::: Raw data

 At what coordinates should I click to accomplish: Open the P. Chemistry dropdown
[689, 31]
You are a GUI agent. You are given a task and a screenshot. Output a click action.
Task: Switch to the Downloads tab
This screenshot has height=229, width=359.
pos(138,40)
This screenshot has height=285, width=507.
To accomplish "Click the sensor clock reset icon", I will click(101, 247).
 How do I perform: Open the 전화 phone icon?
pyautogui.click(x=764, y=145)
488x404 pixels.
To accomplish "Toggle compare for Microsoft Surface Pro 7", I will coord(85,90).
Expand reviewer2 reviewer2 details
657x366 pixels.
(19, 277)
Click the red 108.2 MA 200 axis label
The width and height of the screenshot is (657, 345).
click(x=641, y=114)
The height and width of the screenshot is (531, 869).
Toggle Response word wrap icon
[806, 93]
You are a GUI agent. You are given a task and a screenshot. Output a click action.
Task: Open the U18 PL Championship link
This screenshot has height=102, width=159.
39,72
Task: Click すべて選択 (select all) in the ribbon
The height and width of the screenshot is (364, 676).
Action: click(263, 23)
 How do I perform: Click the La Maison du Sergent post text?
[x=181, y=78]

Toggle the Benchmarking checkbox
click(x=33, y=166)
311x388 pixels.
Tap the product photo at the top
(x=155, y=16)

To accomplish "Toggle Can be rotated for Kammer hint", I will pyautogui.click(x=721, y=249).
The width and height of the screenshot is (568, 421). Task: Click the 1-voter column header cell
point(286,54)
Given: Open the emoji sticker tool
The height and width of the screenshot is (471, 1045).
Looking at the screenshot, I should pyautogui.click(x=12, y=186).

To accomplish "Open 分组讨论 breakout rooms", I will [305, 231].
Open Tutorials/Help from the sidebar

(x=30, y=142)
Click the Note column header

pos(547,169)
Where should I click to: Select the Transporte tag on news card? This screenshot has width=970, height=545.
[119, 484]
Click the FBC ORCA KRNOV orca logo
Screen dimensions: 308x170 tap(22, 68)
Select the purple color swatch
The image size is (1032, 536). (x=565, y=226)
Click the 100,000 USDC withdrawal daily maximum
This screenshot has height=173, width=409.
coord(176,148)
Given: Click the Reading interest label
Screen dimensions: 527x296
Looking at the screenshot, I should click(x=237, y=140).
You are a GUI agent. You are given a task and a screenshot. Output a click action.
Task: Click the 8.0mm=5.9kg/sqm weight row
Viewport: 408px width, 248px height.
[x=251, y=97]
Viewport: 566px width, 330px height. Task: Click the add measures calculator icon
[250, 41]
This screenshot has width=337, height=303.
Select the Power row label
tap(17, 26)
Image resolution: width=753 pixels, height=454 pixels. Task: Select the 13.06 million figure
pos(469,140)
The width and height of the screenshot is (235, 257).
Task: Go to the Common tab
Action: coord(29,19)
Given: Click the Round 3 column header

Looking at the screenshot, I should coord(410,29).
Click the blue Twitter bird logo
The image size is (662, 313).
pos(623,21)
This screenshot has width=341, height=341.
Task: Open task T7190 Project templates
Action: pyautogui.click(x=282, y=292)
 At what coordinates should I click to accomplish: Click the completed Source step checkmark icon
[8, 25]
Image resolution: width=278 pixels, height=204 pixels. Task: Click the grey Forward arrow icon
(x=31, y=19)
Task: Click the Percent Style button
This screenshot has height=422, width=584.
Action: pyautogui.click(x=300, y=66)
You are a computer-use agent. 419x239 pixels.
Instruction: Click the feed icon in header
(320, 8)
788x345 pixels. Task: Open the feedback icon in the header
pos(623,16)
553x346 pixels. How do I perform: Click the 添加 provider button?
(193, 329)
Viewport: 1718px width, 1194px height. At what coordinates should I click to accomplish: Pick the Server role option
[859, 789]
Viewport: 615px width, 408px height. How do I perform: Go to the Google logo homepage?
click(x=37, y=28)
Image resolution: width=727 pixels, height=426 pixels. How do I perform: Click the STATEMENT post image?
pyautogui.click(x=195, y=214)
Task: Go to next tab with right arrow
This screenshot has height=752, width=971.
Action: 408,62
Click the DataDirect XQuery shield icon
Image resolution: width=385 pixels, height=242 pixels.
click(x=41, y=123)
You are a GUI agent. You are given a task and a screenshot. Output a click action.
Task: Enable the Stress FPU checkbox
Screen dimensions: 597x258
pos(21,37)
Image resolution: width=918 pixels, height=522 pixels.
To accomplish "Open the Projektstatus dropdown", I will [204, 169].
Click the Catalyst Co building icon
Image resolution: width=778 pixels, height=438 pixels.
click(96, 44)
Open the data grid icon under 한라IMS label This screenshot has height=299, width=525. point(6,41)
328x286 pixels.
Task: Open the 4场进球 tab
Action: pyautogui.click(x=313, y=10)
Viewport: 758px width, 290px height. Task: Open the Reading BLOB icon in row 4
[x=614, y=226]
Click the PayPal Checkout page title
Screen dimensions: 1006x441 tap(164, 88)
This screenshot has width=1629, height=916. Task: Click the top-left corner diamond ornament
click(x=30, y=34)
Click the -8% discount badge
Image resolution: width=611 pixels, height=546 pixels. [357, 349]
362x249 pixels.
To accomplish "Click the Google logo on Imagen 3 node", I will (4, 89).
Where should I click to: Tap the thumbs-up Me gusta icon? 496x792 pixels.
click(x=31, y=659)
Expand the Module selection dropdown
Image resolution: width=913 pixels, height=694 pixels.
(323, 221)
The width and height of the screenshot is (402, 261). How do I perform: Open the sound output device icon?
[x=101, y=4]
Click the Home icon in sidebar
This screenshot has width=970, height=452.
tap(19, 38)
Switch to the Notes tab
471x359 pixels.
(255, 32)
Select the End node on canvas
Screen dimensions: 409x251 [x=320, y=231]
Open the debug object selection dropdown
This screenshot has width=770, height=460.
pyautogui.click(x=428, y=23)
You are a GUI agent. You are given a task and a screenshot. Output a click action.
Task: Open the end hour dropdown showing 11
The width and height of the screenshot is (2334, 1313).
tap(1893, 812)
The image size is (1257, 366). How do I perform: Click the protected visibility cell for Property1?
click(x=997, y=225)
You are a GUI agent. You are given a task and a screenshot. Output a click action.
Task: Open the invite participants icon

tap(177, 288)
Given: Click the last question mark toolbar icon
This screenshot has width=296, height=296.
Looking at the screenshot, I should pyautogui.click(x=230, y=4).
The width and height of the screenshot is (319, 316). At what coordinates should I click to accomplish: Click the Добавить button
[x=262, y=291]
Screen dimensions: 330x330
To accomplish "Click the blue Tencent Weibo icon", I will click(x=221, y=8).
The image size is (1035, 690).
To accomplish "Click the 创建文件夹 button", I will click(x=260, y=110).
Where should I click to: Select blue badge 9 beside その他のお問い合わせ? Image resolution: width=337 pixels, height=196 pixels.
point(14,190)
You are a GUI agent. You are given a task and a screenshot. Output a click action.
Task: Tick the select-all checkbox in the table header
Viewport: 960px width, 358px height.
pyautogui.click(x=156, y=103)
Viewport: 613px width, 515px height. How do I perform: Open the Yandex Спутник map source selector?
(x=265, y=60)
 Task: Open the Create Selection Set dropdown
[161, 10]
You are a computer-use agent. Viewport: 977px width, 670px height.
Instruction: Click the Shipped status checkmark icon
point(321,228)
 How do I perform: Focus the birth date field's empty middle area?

::::::

Every line containing the string "computer" is required; copy each such line from the data.

You are a computer-use agent. 419x239 pixels.
You are a computer-use agent. Viewport: 977px width, 670px height.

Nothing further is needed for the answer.